> Work to complete: Repeat the records below exactly, from the line containing "Open the Marshall Graduate sender name" through the line containing "coord(1193,632)".

> Input for this task:
* * * * * * * * *
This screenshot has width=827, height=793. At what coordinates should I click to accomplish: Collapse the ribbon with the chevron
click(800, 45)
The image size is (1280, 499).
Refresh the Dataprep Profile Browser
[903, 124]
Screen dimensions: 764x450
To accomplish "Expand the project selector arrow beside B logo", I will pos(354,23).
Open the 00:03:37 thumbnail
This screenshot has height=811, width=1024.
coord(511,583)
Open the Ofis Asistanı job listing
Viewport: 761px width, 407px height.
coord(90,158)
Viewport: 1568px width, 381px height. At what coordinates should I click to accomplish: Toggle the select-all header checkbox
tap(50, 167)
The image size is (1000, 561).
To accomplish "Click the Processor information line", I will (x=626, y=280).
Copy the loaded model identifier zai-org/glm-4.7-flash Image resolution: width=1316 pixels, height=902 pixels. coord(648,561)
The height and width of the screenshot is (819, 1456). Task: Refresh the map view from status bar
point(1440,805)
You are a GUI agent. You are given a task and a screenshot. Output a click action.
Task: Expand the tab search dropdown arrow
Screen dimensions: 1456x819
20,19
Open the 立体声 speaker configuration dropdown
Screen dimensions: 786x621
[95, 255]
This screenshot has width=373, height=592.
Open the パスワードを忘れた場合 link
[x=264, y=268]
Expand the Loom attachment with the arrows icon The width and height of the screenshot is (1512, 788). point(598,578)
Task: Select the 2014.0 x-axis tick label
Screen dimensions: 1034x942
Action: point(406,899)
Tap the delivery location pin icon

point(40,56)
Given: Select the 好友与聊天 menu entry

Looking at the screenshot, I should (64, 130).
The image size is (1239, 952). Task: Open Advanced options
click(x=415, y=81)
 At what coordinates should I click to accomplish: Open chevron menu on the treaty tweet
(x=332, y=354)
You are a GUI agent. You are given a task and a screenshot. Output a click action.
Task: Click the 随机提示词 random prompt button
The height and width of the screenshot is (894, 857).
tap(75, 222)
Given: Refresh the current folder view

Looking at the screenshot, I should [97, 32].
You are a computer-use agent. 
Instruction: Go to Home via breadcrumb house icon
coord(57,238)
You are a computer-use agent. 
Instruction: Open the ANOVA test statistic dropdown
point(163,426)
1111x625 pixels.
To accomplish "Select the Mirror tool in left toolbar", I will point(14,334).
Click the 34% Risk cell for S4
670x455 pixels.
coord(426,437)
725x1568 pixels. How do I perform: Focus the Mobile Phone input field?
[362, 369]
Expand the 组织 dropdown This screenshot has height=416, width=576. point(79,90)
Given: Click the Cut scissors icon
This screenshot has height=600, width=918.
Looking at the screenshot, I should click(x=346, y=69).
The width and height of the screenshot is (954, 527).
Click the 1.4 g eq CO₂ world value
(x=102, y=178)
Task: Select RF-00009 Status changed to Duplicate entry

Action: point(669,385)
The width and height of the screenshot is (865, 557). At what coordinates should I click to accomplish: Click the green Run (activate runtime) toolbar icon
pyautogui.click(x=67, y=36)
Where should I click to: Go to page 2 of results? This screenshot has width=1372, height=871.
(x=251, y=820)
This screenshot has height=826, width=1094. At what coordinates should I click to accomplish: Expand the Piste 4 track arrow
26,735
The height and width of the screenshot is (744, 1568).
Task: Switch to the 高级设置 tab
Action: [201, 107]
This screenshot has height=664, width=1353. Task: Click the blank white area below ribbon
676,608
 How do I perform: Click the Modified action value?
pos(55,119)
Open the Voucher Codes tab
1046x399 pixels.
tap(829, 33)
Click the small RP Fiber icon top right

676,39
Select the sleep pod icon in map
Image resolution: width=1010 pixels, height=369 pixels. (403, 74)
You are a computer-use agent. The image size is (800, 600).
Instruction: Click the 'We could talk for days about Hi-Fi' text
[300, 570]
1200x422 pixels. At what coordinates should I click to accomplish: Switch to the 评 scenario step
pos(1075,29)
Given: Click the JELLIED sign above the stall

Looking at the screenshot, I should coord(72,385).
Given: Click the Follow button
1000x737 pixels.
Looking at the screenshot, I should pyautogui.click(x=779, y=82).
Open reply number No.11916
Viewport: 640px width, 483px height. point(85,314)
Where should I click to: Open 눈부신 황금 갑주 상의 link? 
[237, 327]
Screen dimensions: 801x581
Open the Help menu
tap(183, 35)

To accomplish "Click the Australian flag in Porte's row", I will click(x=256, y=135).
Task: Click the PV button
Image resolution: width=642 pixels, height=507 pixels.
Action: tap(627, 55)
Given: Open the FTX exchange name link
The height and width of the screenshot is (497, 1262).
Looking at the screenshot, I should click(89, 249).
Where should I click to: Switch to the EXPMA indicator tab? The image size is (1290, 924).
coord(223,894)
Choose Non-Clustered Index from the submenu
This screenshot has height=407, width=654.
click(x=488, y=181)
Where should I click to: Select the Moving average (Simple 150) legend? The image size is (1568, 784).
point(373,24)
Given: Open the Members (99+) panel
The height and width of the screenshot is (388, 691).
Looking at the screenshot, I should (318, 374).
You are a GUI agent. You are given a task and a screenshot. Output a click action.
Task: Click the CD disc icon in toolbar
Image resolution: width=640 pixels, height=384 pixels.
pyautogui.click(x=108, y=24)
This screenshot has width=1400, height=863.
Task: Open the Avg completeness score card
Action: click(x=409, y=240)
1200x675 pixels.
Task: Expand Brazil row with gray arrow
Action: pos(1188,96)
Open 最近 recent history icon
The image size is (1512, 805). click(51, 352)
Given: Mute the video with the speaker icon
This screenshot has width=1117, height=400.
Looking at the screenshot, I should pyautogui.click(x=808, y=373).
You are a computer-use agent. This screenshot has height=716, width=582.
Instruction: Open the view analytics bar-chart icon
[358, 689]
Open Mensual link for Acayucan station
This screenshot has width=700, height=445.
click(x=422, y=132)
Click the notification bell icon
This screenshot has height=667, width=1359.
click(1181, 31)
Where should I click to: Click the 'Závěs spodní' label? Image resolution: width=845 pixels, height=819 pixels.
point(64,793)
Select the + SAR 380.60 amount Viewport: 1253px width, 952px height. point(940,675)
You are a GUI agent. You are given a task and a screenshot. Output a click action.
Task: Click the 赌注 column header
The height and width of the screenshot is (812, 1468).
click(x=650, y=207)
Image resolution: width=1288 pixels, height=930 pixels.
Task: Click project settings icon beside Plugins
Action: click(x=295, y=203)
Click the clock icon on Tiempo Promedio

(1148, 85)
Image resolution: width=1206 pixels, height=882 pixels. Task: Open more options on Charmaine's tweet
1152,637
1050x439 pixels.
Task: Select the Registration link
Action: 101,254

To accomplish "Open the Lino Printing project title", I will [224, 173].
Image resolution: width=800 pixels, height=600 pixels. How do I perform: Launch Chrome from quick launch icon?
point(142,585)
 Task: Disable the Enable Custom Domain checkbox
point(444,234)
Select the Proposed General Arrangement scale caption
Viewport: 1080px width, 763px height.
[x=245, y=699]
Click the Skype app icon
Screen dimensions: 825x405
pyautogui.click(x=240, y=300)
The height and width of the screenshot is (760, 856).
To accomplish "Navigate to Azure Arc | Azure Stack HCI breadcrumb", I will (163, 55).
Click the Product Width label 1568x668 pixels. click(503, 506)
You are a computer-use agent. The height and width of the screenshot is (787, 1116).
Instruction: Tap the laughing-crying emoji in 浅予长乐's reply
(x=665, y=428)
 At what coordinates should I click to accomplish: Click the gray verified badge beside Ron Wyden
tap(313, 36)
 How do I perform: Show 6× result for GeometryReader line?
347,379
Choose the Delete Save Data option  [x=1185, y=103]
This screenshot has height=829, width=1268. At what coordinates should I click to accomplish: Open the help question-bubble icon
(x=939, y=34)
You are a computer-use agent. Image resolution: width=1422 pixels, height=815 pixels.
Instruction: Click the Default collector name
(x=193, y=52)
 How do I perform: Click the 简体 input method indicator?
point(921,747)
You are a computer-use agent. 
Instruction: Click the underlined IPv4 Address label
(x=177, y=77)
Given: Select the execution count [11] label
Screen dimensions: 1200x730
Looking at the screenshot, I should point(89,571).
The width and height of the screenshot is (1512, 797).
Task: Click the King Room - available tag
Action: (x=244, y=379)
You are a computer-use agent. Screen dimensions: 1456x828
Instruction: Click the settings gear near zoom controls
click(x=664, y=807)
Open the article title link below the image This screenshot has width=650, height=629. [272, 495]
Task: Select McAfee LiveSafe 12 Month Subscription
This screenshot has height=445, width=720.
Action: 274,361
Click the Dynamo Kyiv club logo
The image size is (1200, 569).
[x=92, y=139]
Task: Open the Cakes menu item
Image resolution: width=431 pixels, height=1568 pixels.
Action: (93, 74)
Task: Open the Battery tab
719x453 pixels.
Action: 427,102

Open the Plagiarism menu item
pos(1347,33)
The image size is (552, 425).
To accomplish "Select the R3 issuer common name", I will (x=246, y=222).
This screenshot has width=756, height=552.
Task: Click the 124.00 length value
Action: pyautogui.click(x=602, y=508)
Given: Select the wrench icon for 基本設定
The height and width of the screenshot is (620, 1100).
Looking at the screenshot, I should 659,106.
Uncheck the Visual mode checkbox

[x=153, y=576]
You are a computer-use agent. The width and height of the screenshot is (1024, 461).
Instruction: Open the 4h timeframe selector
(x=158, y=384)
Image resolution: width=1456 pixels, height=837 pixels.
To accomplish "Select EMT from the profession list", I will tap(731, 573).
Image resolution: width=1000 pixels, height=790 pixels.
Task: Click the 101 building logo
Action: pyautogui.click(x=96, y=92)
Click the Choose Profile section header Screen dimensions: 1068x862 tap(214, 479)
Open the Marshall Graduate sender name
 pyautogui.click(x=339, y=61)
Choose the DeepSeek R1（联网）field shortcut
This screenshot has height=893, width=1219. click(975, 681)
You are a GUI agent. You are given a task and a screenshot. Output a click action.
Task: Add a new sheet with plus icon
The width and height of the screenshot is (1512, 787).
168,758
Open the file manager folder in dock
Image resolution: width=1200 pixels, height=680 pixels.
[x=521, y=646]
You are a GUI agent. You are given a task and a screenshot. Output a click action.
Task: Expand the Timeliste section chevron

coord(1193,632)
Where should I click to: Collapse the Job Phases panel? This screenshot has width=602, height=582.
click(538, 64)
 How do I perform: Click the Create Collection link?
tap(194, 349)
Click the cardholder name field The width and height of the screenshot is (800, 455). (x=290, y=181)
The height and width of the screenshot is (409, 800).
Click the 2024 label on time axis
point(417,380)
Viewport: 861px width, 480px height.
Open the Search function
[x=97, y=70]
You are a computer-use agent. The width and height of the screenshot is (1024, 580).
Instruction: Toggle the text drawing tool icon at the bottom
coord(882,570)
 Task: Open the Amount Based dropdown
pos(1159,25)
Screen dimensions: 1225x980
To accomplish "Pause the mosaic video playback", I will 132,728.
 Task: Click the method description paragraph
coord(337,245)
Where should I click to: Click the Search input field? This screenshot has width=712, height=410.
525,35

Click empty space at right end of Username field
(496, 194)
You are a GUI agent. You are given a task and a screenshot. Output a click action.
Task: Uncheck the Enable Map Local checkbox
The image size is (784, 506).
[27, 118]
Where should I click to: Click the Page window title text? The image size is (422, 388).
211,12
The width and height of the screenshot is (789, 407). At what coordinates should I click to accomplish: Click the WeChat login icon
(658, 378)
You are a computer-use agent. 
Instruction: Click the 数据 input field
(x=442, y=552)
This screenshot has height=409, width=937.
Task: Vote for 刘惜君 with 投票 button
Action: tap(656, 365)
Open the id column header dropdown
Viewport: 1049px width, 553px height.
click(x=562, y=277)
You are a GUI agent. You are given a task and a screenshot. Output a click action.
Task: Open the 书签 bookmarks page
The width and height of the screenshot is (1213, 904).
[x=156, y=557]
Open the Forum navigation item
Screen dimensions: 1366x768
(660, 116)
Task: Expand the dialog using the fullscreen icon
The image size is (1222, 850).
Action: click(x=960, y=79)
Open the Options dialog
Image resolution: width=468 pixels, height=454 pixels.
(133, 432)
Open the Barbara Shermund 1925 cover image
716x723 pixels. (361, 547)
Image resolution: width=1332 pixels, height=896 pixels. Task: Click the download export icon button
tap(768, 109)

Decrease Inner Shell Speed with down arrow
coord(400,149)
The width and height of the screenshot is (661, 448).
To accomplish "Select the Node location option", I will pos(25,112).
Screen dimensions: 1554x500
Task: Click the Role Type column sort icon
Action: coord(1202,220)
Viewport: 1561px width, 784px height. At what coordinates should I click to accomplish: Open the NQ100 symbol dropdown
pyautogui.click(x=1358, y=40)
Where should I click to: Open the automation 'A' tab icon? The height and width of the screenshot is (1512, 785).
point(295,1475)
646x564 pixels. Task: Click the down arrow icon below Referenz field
* * * * * * * * *
> Worked answer:
Open the Marshall Graduate sender name
 pyautogui.click(x=339, y=61)
Choose the DeepSeek R1（联网）field shortcut
This screenshot has height=893, width=1219. click(975, 681)
You are a GUI agent. You are given a task and a screenshot. Output a click action.
Task: Add a new sheet with plus icon
The width and height of the screenshot is (1512, 787).
168,758
Open the file manager folder in dock
Image resolution: width=1200 pixels, height=680 pixels.
[x=521, y=646]
You are a GUI agent. You are given a task and a screenshot. Output a click action.
Task: Expand the Timeliste section chevron

coord(1193,632)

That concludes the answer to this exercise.